**WORK ITEM**
Working from the listing below, set down every line exactly.

**EXERCISE MATERIALS**
# # # #

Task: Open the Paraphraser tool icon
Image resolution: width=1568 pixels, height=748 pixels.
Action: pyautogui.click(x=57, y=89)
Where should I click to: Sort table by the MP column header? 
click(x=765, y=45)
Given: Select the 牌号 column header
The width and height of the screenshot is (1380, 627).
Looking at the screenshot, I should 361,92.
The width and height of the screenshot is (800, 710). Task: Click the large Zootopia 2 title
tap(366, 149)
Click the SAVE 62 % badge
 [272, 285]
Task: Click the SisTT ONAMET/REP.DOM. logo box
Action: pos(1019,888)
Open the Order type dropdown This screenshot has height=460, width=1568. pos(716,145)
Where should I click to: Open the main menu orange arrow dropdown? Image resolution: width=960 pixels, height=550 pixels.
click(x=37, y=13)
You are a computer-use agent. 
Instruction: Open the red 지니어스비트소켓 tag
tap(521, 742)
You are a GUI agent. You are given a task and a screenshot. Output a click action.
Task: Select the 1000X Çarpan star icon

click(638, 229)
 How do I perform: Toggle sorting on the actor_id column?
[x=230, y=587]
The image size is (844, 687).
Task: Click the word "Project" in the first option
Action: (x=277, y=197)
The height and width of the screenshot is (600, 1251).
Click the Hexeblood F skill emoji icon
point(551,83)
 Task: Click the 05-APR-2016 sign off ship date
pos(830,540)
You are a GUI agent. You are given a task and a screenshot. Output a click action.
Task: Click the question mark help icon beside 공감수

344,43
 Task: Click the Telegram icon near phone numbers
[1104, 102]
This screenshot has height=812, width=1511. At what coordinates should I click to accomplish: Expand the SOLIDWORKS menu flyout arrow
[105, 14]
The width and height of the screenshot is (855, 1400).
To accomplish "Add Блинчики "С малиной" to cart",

# # # #

**RESULT OF THIS TASK**
Task: Open the Paraphraser tool icon
Image resolution: width=1568 pixels, height=748 pixels.
Action: pyautogui.click(x=57, y=89)
Where should I click to: Sort table by the MP column header? 
click(x=765, y=45)
Given: Select the 牌号 column header
The width and height of the screenshot is (1380, 627).
Looking at the screenshot, I should 361,92.
The width and height of the screenshot is (800, 710). Task: Click the large Zootopia 2 title
tap(366, 149)
Click the SAVE 62 % badge
 [272, 285]
Task: Click the SisTT ONAMET/REP.DOM. logo box
Action: pos(1019,888)
Open the Order type dropdown This screenshot has height=460, width=1568. pos(716,145)
Where should I click to: Open the main menu orange arrow dropdown? Image resolution: width=960 pixels, height=550 pixels.
click(x=37, y=13)
You are a computer-use agent. 
Instruction: Open the red 지니어스비트소켓 tag
tap(521, 742)
You are a GUI agent. You are given a task and a screenshot. Output a click action.
Task: Select the 1000X Çarpan star icon

click(638, 229)
 How do I perform: Toggle sorting on the actor_id column?
[x=230, y=587]
The image size is (844, 687).
Task: Click the word "Project" in the first option
Action: (x=277, y=197)
The height and width of the screenshot is (600, 1251).
Click the Hexeblood F skill emoji icon
point(551,83)
 Task: Click the 05-APR-2016 sign off ship date
pos(830,540)
You are a GUI agent. You are given a task and a screenshot. Output a click action.
Task: Click the question mark help icon beside 공감수

344,43
 Task: Click the Telegram icon near phone numbers
[1104, 102]
This screenshot has height=812, width=1511. At what coordinates should I click to accomplish: Expand the SOLIDWORKS menu flyout arrow
[105, 14]
The width and height of the screenshot is (855, 1400).
To accomplish "Add Блинчики "С малиной" to cart",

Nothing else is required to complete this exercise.